I promised to change my friend's name to...June...when retelling this story.
Tuesday 01-05-2010 11:19am PT
Here goes. I answered my hands free communication device as I was driving home last week and, as if in mid thought…June began speaking without a formal greeting. No, “Hi Celeste” just a nearly hysterical June bursting out with, “I hate it when I laugh, then pee….it sucks getting old”
Of course I was afraid to laugh now, for obvious reasons, on-coming traffic the least of my worries. I calmed her down and said, “It’s not like you’re incontinent; you just have a really good sense of humor, and an overactive bladder”. Yes, June you’re just another of the 1 in 4 women over forty trying really hard to avoid laugh inducing situations, unless you’re in the loo, of course. Time to switch from LOL to PML (peeing myself laughing). Texting for grown-ups.
Yes there are feminine products, meds, and even surgical interventions, but for now, June, I recommend those toning exercises they taught us about when we were pregnant. Remember kegels. And you thought all you had to worry about was tightening your flabby triceps.
Tuesday 01-05-2010 11:12am PT
My mother came to visit about a year ago, she stayed for two weeks, danced at my son’s Bar Mitzvah, gave me her beautiful jade ring, which I’d been coveting since the day my Dad put it on her finger 30 years ago. She had a wonderful time, (I’ve got video to prove it) but when she returned home she had already forgotten why she came to see us. Now she doesn’t even remember my name.
To think, my siblings and I were once the center of her universe.
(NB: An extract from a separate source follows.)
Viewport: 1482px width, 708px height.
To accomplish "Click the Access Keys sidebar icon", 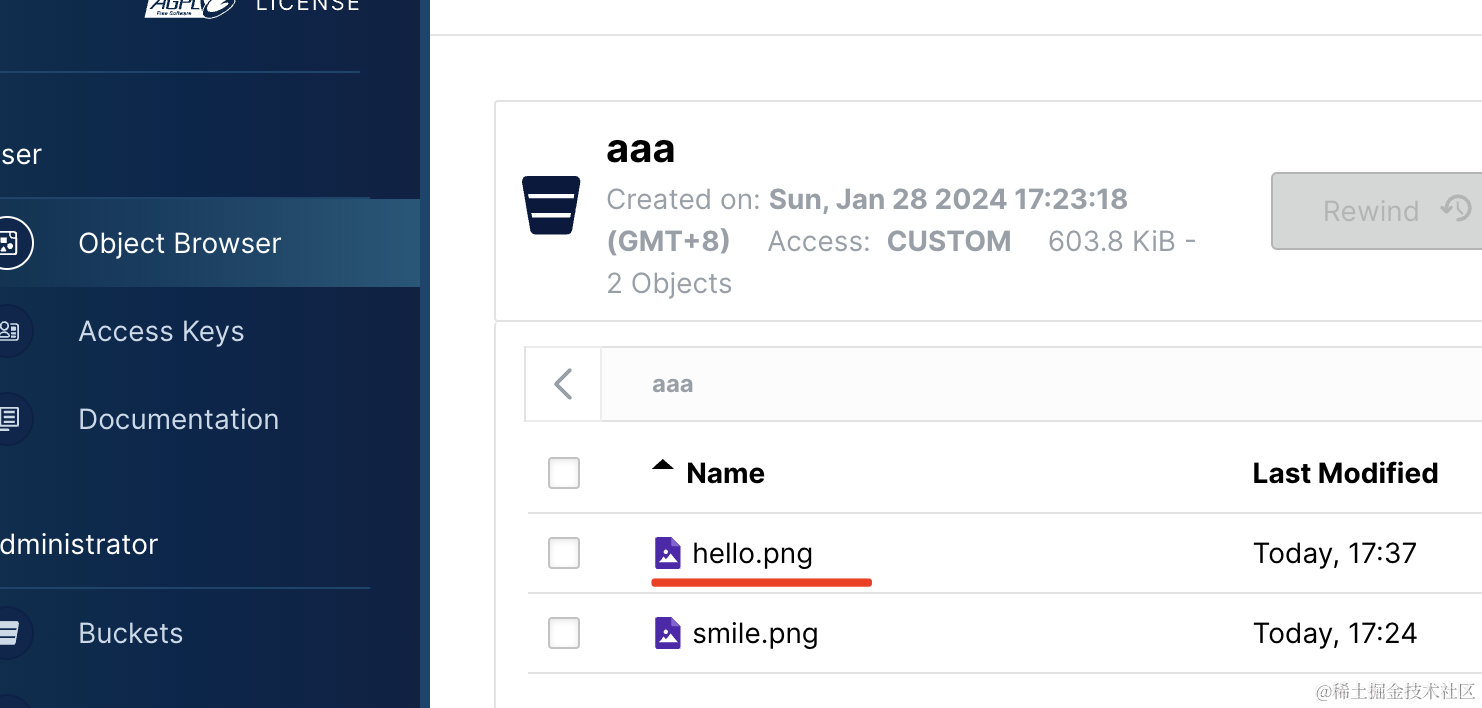I will click(x=10, y=331).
In fact, I’m stung by guilt knowing there were days (okay years) when I prayed I could get off of my mother’s radar screen. She was like a reconnaissance drone aircraft in those days, relying on simple intuition to track me down. Note to the CIA: You should’ve enlisted my mother back in 2001 when you began searching earnestly for Bin Laden. We’re blessed if our parents are still alive, but heartbroken to see what many of them are going through. We worry: will they suffer, are they lonely, can we afford the best care….and naturally, we have to wonder: Will that be me someday? Could I possible forget my own children?